People deal with loss in different ways. Some isolate themselves and need distance; while others face grief head on.

Your boyfriend abandoned you because he may not have been strong enough for the both of you. I'm sorry to say, perhaps his reasoning to remain with you may have hinged on raising the child. I hope to be wrong; but you must put all possibilities on the table in order to move on.

It does bother me that so often people writing these posts don't seem to have connection with their parents, or a close friend that is there during these most difficult moments. I don't know if it is because they alienate their families to be with their chosen mates, or just don't have close ties. In any case, that is what friends and family are for. They're better than any therapist, when you go through times like you are right now.

If that isn't the case, I do offer my most profound condolences for the loss. Time is the healer, and you have another child to continue giving you joy. You must be strong because that child depends on you being at your best.

That is the greatest motivator in the world.

Never rule out grief counseling because it helps to share your thoughts and feelings, and get feed-back from others who are going through the same feelings.
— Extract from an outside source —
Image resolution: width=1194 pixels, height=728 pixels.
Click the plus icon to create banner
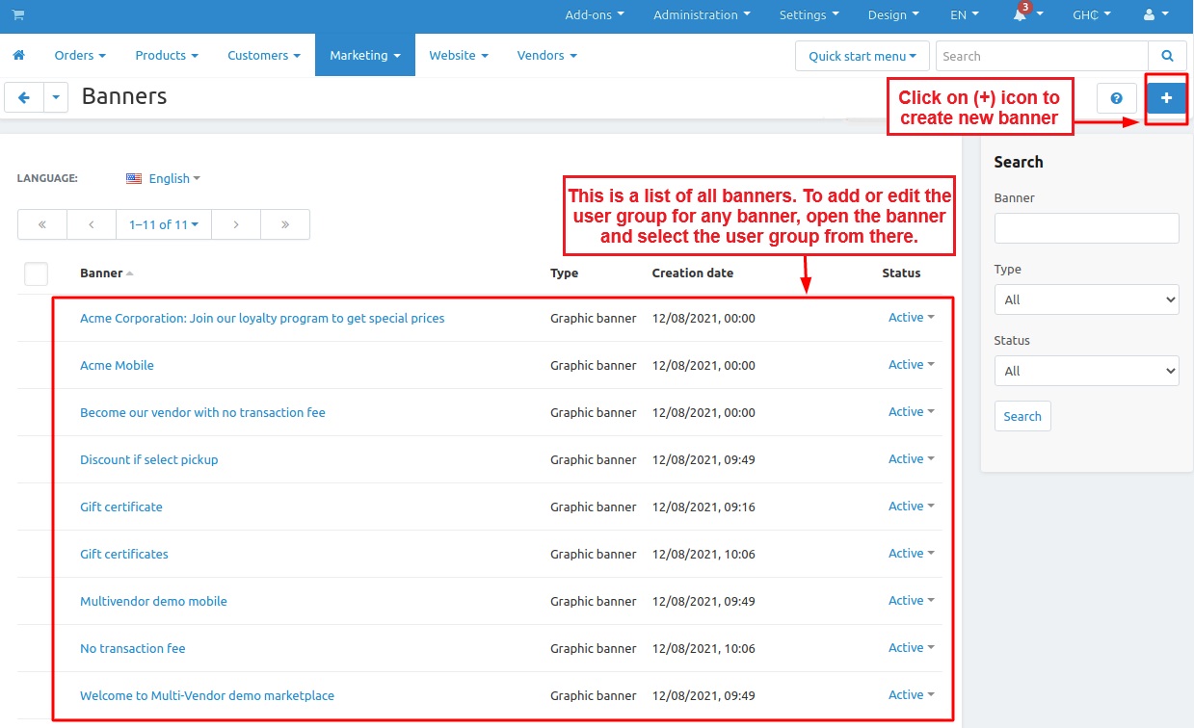tap(1166, 98)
Two losses at once is devastating I know. You took the first step by reaching out.

There is no way of knowing if he will return, but your have the responsibility of preparing yourself for the possibility that he doesn't.

Someone is depending on you. You are also depending on your own inner-strength. You must work toward moving on, and acceptance for life as it is for you now. Take control and live life on your own terms. "What doesn't kill you, makes you stronger."

It's not about him right now. It's about you. Focus on yourself and your kid. Get busy arranging your finances,

getting yourself some counseling, and reaching out to those you hold dear to you. You need their comfort. Put aside the differences, if only just for the time you need.

You're young. You'll get through this if you believe in the fact that you can do this on your own. I'm sure you can.